• [Exercise prompt]
Pick out every line below that contains the word "Collapse" and copy each one in full.

• [Material for this task]

______

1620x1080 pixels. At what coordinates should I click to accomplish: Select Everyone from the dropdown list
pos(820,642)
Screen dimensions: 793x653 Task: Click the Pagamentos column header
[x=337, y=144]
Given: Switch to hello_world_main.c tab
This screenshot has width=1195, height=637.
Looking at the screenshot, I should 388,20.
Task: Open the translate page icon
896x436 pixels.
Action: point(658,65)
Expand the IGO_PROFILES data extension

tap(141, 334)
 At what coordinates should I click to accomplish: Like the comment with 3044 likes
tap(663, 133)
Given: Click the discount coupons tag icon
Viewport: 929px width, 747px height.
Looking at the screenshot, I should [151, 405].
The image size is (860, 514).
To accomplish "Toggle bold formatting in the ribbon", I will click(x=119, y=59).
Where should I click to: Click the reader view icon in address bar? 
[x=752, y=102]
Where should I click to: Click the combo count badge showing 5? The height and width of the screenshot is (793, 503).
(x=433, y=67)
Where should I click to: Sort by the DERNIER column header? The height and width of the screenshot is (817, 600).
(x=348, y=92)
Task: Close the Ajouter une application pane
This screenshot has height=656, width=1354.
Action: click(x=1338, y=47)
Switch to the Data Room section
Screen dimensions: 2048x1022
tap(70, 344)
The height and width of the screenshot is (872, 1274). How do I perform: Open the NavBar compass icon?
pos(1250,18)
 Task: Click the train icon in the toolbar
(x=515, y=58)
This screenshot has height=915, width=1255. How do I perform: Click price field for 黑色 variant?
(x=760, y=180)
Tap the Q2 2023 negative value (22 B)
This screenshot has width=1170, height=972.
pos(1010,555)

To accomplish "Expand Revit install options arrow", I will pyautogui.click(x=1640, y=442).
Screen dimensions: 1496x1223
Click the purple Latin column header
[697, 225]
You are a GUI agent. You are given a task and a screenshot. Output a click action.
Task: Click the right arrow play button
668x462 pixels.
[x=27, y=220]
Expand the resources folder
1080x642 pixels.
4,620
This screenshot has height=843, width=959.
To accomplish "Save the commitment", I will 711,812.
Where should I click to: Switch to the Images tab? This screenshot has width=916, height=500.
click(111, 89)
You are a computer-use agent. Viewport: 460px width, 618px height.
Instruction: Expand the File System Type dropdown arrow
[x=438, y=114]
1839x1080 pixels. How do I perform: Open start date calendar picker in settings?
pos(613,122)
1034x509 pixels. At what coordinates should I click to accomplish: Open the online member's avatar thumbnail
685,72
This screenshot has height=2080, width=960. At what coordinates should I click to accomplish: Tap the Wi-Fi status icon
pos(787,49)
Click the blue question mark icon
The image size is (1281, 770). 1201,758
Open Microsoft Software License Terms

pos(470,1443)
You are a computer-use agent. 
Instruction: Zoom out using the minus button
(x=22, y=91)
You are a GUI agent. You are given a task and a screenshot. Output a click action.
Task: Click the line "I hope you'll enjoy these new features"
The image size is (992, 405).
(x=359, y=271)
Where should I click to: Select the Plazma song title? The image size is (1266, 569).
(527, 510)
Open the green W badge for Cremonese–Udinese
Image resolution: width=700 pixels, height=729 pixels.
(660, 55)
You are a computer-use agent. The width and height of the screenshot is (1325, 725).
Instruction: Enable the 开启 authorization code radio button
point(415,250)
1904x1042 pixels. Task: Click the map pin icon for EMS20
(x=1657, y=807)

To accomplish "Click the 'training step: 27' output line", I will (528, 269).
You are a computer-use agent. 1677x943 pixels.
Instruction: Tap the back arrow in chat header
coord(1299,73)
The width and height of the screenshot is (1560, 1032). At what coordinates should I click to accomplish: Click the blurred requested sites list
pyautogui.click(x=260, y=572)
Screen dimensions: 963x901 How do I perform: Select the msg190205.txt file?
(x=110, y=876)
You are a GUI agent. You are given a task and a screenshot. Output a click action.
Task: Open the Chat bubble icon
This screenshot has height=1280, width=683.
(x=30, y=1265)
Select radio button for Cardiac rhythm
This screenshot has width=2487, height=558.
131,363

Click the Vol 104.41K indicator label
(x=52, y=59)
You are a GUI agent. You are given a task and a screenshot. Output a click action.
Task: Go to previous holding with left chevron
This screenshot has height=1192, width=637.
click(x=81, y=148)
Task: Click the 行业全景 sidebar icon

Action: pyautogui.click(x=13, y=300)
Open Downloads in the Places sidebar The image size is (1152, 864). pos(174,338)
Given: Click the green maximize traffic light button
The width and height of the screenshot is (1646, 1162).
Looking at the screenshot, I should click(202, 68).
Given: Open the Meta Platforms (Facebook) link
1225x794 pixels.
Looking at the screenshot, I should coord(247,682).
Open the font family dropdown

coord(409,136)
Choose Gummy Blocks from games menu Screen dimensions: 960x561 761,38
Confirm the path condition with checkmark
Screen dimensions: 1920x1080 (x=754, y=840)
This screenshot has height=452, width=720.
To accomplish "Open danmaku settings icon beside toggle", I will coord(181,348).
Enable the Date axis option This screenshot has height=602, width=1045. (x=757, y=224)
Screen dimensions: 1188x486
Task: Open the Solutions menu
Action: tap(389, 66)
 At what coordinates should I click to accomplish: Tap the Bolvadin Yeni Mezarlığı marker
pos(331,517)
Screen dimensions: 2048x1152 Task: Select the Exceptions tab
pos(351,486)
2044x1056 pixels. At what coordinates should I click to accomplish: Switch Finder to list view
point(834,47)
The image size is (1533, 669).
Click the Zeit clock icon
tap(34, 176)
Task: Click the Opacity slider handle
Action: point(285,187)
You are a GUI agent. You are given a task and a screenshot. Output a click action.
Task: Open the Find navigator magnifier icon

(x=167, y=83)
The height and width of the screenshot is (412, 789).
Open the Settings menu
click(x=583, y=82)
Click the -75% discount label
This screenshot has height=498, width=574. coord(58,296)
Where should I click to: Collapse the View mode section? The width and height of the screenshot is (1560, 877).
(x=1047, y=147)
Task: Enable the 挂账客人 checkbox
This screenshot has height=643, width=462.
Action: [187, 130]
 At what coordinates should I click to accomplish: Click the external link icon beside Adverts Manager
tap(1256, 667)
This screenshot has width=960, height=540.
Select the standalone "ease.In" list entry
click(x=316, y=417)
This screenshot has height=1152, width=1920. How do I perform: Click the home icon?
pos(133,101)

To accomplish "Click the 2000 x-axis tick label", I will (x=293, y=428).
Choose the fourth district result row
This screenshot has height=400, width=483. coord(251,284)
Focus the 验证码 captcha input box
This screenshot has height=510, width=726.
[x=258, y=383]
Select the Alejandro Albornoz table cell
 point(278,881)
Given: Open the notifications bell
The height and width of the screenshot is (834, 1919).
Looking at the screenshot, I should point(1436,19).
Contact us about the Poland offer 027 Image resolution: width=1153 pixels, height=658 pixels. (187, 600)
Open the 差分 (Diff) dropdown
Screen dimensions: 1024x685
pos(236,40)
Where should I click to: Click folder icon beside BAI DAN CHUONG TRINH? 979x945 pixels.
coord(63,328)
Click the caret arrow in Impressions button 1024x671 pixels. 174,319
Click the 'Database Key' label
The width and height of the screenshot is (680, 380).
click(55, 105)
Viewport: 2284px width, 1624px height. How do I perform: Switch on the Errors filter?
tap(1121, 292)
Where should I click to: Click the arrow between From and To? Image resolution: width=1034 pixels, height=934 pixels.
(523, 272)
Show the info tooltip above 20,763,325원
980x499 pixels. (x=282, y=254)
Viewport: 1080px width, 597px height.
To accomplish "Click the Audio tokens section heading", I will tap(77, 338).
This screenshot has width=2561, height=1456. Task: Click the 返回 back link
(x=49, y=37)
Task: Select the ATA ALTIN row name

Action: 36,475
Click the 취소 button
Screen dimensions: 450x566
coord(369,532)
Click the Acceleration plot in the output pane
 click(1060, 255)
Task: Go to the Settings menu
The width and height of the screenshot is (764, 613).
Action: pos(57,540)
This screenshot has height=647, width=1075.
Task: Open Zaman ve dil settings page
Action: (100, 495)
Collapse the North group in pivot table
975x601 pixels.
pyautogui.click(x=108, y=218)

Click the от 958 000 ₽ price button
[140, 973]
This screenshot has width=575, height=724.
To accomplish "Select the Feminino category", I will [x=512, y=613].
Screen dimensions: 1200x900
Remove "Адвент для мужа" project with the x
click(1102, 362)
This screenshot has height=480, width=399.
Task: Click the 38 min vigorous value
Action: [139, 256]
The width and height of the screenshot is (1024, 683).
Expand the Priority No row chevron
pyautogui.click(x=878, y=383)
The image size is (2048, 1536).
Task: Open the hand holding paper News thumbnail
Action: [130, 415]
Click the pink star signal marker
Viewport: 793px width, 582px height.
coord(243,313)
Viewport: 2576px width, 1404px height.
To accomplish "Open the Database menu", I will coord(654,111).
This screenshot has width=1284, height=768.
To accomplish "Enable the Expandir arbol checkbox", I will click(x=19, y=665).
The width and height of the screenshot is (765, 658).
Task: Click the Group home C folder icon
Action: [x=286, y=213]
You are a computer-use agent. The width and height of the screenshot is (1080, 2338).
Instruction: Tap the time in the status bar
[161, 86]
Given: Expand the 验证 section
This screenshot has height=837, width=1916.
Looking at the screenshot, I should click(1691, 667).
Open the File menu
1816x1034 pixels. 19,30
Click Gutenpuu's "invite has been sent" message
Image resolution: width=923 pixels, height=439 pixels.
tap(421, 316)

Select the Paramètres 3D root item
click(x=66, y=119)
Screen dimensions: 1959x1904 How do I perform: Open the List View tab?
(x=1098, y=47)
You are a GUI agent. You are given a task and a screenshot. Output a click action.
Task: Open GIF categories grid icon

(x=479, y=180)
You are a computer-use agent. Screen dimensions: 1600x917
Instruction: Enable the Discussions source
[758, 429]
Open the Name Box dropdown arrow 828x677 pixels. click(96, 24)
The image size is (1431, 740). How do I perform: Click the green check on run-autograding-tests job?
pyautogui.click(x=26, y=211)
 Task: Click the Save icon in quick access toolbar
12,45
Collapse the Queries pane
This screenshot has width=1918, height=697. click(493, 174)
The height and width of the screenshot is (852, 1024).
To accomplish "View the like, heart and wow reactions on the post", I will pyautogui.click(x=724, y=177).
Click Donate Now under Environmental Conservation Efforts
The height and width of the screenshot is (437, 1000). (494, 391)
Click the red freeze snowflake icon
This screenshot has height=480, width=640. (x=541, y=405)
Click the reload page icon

______

• [Task result]
Where should I click to: Collapse the View mode section? The width and height of the screenshot is (1560, 877).
Collapse the North group in pivot table
Collapse the Queries pane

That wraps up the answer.